== What is being asked ==
Images should be omitted while the rest of the data is duplicated exactly.
*** Available data ***
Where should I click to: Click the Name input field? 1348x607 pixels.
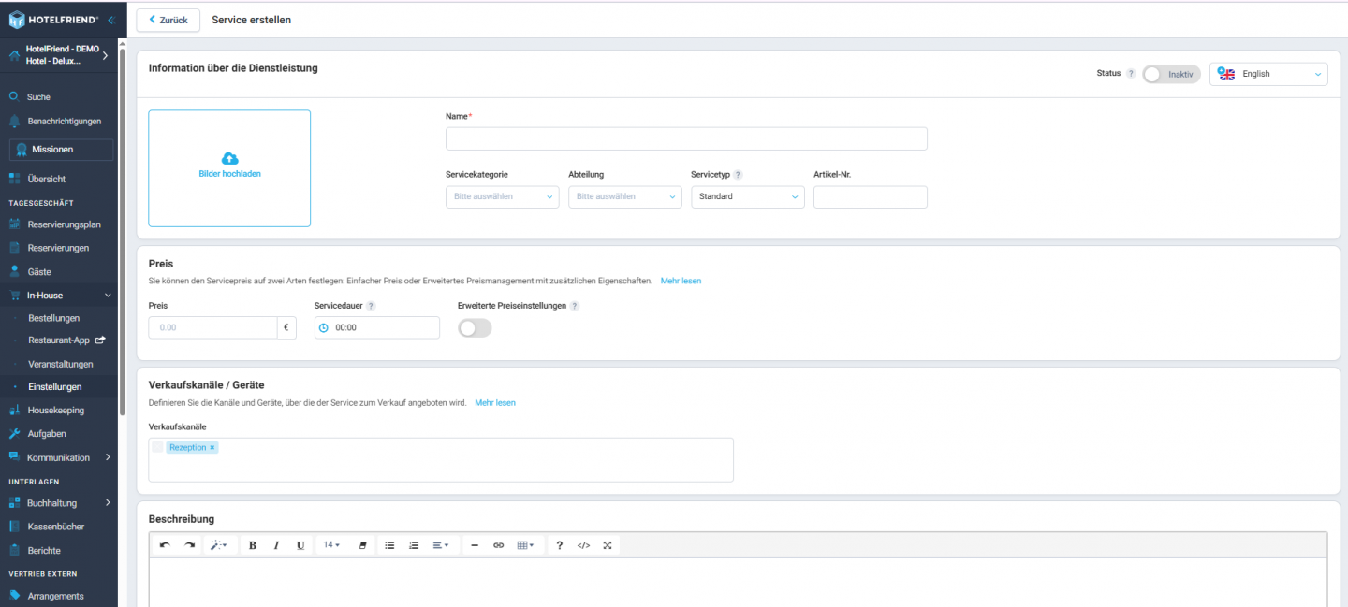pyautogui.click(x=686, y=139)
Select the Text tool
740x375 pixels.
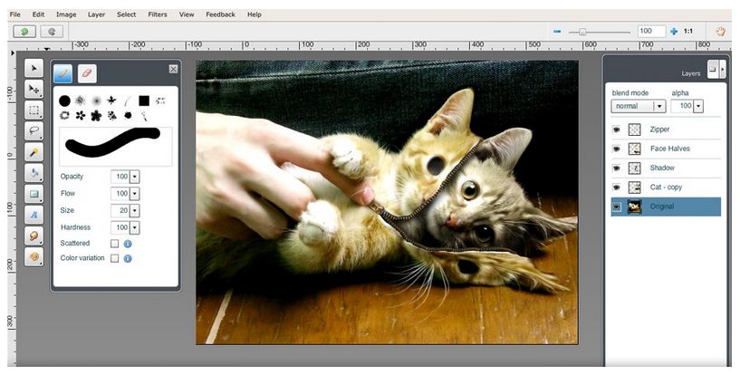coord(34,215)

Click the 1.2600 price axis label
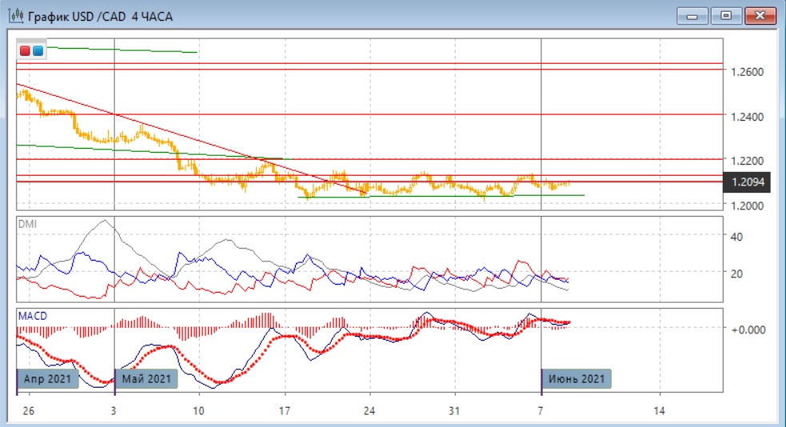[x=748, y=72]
*** End of Available data ***
== Answer section ==
Where should I click to: Click the Name input field? 1348x607 pixels.
pyautogui.click(x=686, y=139)
Select the Text tool
740x375 pixels.
coord(34,215)

Click the 1.2600 price axis label
[x=748, y=72]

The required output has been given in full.